Extract:
Doctors at the London School of Hygiene and Tropical Medicine tested an off-patent treatment called tranexamic acid (TXA) among 20,000 severely-injured adults in 274 hospitals in 40 countries.
Participants received either one gram of TXA by injection followed by another one gram in a drip over the following eight hours, or a dummy lookalike.
TXA reduced the risk of death by any cause by 10 percent compared with the placebo, the paper said.
When it came to the risk of death by bleeding, TXA scored a reduction of 15 percent over the placebo.
Each year, more than a million people die as a result of traffic injuries, and another 1.6 million die as a result of acts of violence, and many could be saved by swift action to stop haemorrhaging, the researchers said.
"Each year about 600,000 injured patients bleed to death worldwide," said lead author Ian Roberts, a professor of epidemiology.
"Injuries may be accidental, for example, road crashes, or intentional, such as shootings, stabbings or land-mine injuries, and the majority of deaths occur soon after injury."
TXA works by reducing the breakdown of clots. The drug is manufactured by a number of companies, and a gram of it costs about 4.50 dollars.
If TXA became widely available and was used promptly, it could save as many as 100,000 lives a year, 13,000 of them in India and 12,000 in China, where road deaths are surging, the paper said.
"The drug is inexpensive and could be given in hospitals worldwide," said Etienne Krug, director of violence and injury prevention and disability at the UN's World Health Organisation (WHO).
"It is essential that doctors are aware of these results and take them into account in the emergency management of seriously injured patients."
The trial was carried out to see whether TXA was effective and whether it had bad side effects, such as increasing the risk of heart attacks, strokes and lung clots.
On the latter score, there was no increase in any of these complications, the authors said.

Tasks to perform:
1/ Answer these questions from the article on tranexamic acid:
(a) In how many hospitals was the treatment tested?
(b) About how much does a gram of the drug cost?
(c) By what percentage did the drug reduce the risk of death by bleeding compared with the placebo?
2/ Return, copied word for word, the part of the article on tranexamic acid that opens with the words containing "Doctors at the" and closes with "placebo, the paper said.".
The entries come from a separate source.

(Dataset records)

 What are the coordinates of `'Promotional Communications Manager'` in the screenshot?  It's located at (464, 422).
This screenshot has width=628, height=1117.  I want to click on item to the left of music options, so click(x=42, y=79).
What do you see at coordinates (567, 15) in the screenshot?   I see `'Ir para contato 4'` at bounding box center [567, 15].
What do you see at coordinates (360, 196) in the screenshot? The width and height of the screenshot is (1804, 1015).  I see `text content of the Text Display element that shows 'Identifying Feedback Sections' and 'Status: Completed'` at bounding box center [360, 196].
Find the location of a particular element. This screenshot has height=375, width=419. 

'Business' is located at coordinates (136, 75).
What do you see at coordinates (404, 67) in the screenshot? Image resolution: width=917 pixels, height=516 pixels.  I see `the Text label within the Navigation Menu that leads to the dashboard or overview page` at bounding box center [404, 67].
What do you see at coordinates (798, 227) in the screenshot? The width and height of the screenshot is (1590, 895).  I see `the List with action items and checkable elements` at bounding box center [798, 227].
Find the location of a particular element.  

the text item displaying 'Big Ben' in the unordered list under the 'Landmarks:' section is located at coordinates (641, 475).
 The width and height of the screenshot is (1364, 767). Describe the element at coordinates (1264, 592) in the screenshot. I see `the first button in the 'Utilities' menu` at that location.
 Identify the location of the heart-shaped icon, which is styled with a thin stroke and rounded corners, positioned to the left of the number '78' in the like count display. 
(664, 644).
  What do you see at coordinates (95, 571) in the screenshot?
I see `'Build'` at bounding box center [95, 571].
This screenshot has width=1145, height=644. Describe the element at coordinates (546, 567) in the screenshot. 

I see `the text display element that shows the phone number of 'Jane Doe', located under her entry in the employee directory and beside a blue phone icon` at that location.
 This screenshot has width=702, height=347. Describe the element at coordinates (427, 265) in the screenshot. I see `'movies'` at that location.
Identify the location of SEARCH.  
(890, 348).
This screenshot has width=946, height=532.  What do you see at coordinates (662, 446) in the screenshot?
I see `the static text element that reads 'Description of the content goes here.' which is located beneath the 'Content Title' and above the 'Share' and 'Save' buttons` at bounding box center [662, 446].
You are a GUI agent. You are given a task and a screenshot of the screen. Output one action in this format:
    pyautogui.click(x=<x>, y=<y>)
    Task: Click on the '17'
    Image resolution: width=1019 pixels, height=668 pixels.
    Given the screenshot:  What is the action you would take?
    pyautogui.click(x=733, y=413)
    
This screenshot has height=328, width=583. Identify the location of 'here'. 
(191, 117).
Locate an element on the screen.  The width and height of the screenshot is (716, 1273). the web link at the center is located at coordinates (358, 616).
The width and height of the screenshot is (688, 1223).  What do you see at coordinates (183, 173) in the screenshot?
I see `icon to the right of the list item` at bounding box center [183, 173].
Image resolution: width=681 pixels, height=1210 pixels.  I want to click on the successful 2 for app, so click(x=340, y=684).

Task responses:
1/
(a) 274 hospitals
(b) About 4.50 dollars
(c) 15 percent

2/
Doctors at the London School of Hygiene and Tropical Medicine tested an off-patent treatment called tranexamic acid (TXA) among 20,000 severely-injured adults in 274 hospitals in 40 countries.
Participants received either one gram of TXA by injection followed by another one gram in a drip over the following eight hours, or a dummy lookalike.
TXA reduced the risk of death by any cause by 10 percent compared with the placebo, the paper said.